Countrymen Dida and Julio Cesar were among Taffarel’s successors, excelling in Serie A and helping to erode the myth that Brazilian goalkeepers are suspect. They were both cool, calm and often decisive, albeit still prone to the occasional blunder. Milan’s Dida won the Italian league and the Champions League twice; Inter’s Julio Cesar triumphed five times in Serie A and lifted the European Cup under Jose Mourinho in 2010.
“It’s a myth, because when I began playing for the Seleção in Italy they were saying ‘Ah, now Brazil has a goalkeeper,’ explains Taffarel.
“I moved on. Then Dida came and they went ‘Ah, now Brazil has a goalkeeper.’ He also left and Julio Cesar came. ‘Ah, now Brazil has a goalkeeper.’ Now it’s Alisson. It’s always ‘now.’ In the past, how many times has Brazil won the World Cup and how many times was the goalkeeper decisive? Marcos in 2002. People forget this and want to value their own school [of goalkeeping].
“In Brazil we also don’t want to enter in conflict with the European school, the Italian one, the Spanish one, but we understand our potential. We know what we do, how we work and we’ll always follow that path.”
Taffarel was a trailblazer, Dida and Julio Cesar consolidators, and with Alisson and Ederson Brazilian goalkeeping has come full circle. The England-based duo possess all the qualities associated with the Brazilian school: shot-stopping ability, a preference for catching the ball over palming it away, and a cool-headed mentality.
“You know, from the moment Alisson started playing at Roma he has enjoyed a natural growth. We all expected it, because in Brazil he had already shown his potential. He always showed that in the Brazilian team as well. For us, it is very important. For the Brazilian goalkeepers it opens a lot of doors in Europe when they’re spoken of well. Ederson has impressive potential. Over time he will grow.”

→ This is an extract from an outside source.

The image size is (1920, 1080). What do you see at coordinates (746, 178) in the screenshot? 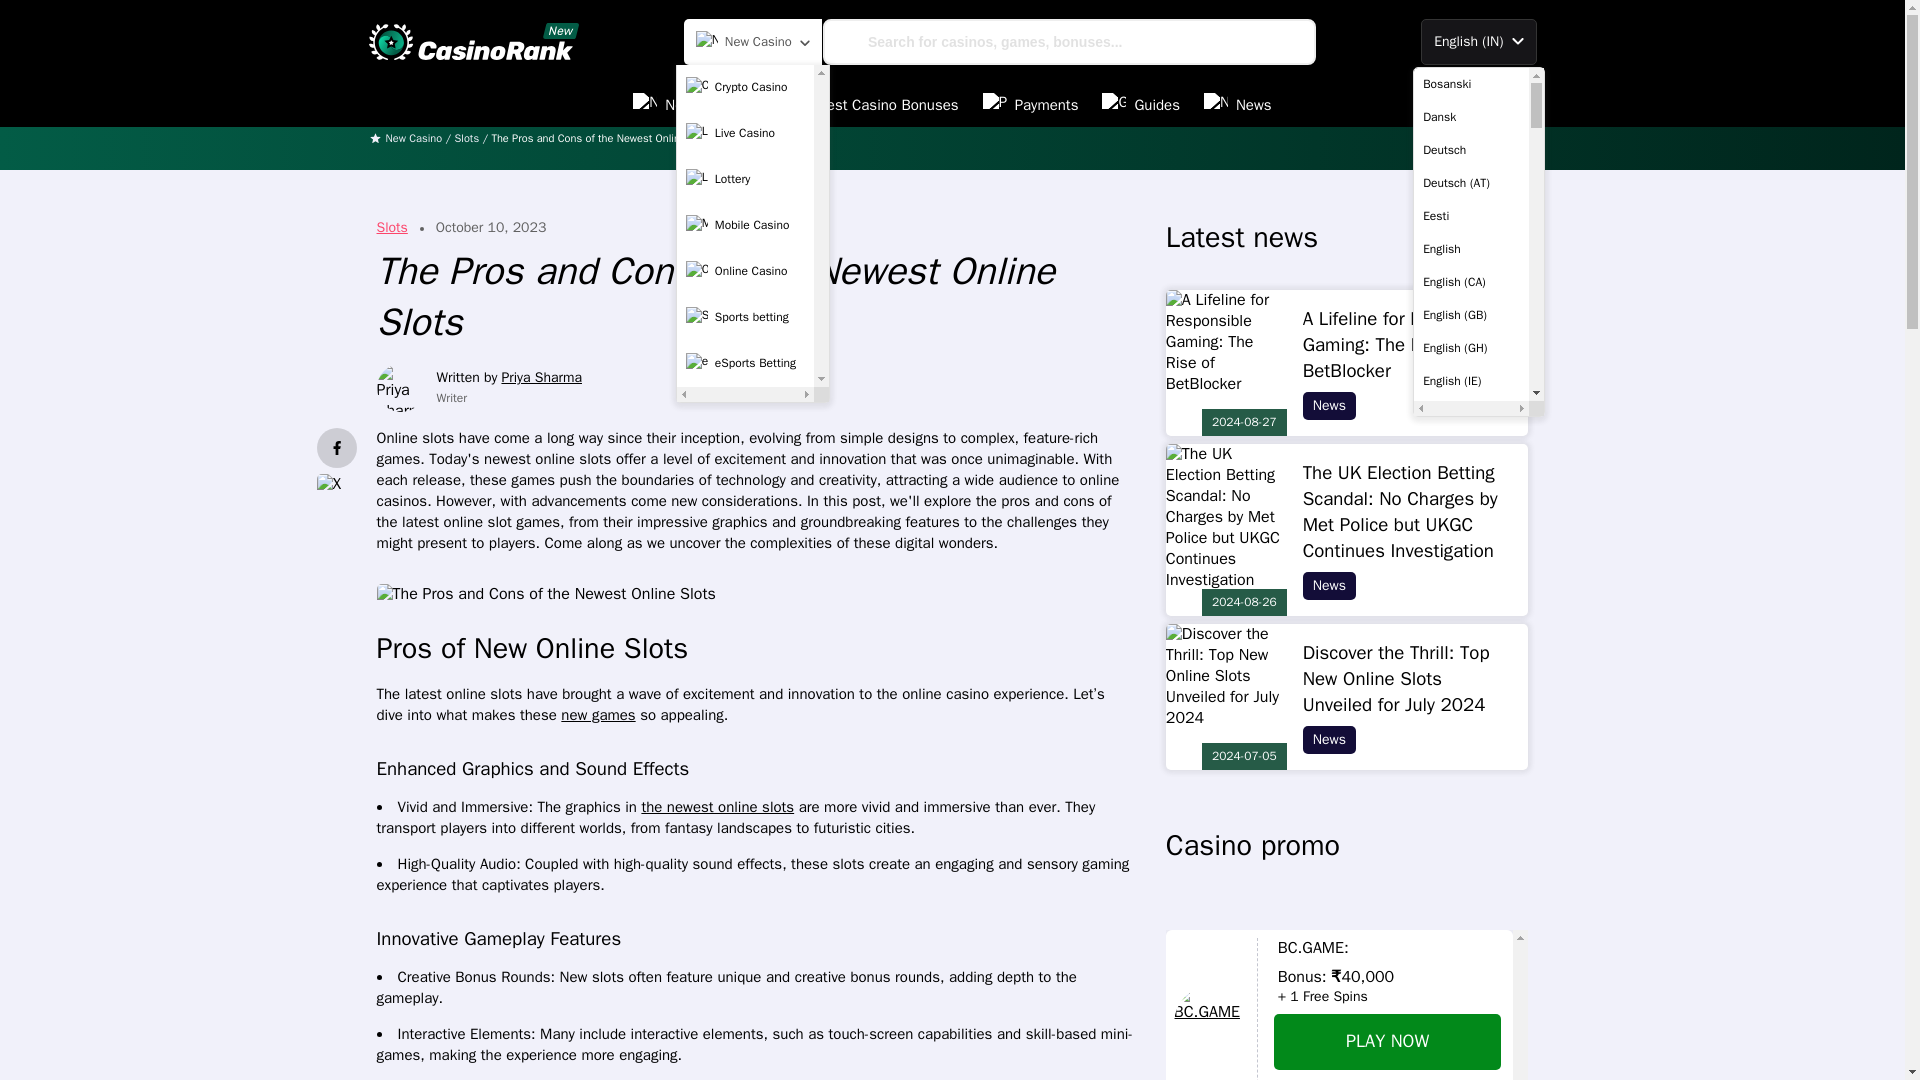
I see `Lottery` at bounding box center [746, 178].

The Manchester City custodian is more assertive than his Liverpool counterpart, or at least Pep Guardiola’s style of play allows him to be. Ederson’s composure in possession and passing qualities make him the perfect fit for the Premier League champions.
“Ederson already played well with his feet at Benfica,”explains Taffarel. “At City, he’s playing much better. When you watch a game of his at City, he plays the ball more with his feet than with his hands. That’s the game of Guardiola. It’s logical that when a goalkeeper tries to perfect what he’s doing, the better he gets. There’s no doubt that with Guardiola’s game Ederson has grown a lot.”
Ederson’s style is not unlike that of Manuel Neuer, the archetypal modern-day sweeper-keeper. The German’s swashbuckling style and willingness to clean up outside his own box earned him plenty of plaudits at the 2014 World Cup, when die Mannschaft won a fourth world title. Taffarel recognises the comparison.
“Neuer was the guy who began playing with the feet, but Ederson plays better with his feet than Neuer,” he says. “It’s a different style. Neuer plays the ball a bit more outside of the box. At City, they play inside the box with the goalkeeper. Neuer’s game is much riskier. Neuer really made the goalkeeper participate in the game. Neuer was the instigator of this.”